A GRAVE opened as part of an investigation into babies stolen during and after Franco’s dictatorship has turned out to be empty.
A Malaga court had authorised the exhumation in Monda to carry out DNA testing to confirm the identity of the baby girl, believed to have been seized in February 1984.
Her mother Maria Del Pilar Guzman, who was then 24, saw her daughter for just a few seconds – enough to know she was alive – before she was taken away.
She had given birth to the infant, ‘who was smaller than normal’, at Malaga’s Materno Hospital.
Her husband Juan, with whom she is still together, was also at the hospital at the time.
“There was nothing there, not even a blanket or clothes, just an empty box with a cross on top,” said the mother this week.
“The doctor told me that she would be born alive, but she was bound to die and so they would not incubate her.
“It seemed strange to me at the time,” added the mother.
The same day, the mother signed a form supposedly to authorise an autopsy ‘without reading what was written.’

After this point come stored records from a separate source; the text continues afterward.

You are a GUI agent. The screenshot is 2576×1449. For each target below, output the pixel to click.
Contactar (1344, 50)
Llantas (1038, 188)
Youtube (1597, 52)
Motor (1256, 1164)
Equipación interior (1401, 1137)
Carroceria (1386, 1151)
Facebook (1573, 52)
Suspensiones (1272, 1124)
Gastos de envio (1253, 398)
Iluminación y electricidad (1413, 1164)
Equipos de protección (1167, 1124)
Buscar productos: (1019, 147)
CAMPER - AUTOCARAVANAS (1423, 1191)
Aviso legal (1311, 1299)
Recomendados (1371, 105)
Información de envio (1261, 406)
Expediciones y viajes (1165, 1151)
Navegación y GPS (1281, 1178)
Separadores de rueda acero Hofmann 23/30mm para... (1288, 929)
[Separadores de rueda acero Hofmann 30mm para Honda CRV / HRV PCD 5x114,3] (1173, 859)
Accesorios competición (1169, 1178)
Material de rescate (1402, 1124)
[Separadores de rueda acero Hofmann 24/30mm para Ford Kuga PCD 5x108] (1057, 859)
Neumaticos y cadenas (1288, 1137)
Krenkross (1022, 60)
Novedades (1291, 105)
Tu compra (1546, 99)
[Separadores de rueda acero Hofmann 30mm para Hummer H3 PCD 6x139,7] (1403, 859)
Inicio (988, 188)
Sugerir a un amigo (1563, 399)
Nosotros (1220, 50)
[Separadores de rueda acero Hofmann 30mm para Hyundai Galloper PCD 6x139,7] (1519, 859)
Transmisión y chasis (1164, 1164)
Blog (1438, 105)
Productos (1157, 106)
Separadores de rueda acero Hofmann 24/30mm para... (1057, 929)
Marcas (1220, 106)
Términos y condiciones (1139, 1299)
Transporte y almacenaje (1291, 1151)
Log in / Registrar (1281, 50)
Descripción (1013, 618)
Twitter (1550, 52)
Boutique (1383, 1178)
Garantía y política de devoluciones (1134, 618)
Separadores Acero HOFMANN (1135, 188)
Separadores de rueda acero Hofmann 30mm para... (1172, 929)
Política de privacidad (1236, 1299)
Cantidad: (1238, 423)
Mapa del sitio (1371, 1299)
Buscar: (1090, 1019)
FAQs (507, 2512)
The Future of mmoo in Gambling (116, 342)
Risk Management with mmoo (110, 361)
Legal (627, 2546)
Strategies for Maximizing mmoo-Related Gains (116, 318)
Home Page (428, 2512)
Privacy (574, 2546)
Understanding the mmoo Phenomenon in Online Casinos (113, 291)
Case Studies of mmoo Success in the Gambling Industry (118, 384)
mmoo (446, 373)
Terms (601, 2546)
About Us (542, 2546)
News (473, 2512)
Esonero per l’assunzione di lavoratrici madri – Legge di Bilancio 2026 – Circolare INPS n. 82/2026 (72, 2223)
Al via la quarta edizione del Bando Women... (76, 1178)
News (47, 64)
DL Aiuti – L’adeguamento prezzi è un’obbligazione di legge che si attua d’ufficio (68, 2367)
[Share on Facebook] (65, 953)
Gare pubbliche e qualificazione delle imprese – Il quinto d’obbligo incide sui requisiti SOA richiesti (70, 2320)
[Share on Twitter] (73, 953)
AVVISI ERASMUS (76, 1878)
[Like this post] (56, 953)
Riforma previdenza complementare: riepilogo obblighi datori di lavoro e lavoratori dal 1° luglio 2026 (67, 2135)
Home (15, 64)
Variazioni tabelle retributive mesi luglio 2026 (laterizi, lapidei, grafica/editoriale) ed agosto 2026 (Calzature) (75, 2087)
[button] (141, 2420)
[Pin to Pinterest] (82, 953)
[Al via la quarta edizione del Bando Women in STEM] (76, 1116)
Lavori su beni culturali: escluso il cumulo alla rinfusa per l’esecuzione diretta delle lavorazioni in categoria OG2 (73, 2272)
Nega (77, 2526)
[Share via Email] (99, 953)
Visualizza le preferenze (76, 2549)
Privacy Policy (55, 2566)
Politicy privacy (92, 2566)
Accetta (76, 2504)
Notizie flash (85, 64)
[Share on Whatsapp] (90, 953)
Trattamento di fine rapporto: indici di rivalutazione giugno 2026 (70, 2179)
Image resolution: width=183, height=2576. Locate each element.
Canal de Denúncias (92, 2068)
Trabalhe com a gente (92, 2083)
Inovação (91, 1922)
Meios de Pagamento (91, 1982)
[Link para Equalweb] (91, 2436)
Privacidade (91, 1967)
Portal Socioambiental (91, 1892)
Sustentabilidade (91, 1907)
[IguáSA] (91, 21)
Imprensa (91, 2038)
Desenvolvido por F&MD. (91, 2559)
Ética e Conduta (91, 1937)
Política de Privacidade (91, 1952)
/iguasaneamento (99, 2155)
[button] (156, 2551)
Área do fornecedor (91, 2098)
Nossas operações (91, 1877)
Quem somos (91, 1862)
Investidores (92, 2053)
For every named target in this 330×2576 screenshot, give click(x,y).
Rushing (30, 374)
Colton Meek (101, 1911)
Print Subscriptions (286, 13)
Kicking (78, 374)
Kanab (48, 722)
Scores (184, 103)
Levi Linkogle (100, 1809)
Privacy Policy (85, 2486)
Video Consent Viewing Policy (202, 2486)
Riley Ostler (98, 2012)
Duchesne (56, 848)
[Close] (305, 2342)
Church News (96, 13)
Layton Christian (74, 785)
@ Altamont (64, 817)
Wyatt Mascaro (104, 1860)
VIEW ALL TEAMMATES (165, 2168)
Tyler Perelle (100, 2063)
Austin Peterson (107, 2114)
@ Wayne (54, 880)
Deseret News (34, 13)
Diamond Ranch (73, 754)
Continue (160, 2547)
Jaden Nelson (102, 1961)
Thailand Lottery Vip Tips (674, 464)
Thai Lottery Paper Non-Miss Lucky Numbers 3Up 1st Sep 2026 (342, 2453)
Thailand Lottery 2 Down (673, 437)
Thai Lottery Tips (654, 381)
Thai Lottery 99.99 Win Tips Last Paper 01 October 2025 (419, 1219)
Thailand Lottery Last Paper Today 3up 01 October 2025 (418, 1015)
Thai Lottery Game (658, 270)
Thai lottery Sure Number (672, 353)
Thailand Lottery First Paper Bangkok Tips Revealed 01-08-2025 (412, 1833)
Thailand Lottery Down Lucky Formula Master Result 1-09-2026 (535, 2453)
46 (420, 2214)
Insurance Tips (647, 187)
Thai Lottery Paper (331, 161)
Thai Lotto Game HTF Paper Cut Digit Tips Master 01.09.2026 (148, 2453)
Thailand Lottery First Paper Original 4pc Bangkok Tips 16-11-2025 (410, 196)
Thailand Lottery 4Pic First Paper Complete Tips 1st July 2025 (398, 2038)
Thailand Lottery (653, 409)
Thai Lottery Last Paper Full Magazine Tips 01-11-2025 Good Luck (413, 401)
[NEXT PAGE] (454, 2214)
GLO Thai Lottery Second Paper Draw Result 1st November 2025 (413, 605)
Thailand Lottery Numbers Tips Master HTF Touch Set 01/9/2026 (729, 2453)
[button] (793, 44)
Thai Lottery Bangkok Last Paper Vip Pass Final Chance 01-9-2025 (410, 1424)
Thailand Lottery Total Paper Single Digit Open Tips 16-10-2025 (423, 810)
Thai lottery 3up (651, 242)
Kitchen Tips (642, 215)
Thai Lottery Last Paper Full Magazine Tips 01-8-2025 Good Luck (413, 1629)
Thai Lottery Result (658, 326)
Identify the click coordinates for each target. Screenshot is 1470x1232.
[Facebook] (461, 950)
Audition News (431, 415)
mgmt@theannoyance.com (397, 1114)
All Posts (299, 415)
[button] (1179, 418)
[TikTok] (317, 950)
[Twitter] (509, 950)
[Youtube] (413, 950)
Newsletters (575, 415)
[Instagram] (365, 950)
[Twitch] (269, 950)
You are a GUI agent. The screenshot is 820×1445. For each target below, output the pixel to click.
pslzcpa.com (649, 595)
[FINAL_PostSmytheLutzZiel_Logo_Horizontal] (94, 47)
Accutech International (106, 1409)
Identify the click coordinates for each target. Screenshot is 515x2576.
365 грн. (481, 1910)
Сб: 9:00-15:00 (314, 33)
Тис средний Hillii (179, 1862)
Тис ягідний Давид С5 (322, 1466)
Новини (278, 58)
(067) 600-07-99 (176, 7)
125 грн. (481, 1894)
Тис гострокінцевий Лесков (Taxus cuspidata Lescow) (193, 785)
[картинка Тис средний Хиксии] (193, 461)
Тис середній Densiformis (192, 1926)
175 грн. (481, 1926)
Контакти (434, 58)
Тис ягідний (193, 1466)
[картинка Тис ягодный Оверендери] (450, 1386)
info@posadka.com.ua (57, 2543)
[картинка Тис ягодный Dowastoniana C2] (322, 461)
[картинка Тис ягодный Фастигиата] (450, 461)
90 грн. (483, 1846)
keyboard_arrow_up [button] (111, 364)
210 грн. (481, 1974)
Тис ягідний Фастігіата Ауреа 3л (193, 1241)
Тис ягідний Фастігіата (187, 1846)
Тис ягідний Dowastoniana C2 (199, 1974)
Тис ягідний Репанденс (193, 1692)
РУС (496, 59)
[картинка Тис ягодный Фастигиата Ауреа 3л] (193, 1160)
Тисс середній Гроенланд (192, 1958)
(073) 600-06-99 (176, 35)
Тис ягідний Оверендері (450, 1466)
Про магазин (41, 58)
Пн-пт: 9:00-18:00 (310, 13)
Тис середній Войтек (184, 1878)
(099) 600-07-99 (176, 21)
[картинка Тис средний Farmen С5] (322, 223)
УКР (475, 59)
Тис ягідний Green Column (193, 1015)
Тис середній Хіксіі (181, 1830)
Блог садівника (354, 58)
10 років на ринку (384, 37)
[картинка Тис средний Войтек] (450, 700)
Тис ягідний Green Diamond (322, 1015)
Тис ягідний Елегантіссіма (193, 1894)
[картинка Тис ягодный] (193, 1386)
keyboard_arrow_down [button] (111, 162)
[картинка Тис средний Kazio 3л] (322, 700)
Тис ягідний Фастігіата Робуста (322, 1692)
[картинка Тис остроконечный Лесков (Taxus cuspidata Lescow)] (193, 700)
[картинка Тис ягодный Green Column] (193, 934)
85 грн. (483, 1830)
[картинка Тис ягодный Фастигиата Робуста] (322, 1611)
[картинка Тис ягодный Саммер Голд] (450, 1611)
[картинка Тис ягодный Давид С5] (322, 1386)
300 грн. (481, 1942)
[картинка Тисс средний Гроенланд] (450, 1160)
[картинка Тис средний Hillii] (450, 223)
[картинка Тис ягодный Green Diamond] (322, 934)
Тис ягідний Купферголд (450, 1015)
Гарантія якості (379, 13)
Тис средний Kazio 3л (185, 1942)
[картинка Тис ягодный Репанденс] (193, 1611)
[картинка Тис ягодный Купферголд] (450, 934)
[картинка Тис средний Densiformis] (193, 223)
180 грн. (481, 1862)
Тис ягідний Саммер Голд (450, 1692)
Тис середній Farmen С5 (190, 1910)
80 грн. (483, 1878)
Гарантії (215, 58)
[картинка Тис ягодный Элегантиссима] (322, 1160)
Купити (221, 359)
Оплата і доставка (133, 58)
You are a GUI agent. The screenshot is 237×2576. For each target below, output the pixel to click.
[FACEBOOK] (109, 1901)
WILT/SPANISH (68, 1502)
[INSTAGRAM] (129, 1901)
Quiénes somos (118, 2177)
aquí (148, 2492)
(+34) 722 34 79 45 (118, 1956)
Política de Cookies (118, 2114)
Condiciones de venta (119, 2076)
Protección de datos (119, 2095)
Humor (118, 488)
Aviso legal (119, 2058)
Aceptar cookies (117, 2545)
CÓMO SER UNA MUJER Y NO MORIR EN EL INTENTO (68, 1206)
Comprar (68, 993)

“Afterwards I bitterly regretted not having looked at it,” she added.
Suspiciously, the death was not recorded in the Registro Civil, even though the baby was supposedly buried in a tomb in Monda graveyard.
The investigation continues amid claims that up to 300,000 babies may have been stolen from mothers, under a shady system set up during Franco’s dictatorship.
Through the collusion of a network of nuns, priests and doctors, the babies were initially taken from mothers deemed to be politically subversive.
This however continued well in to the 1980s, a long time after Franco’s death.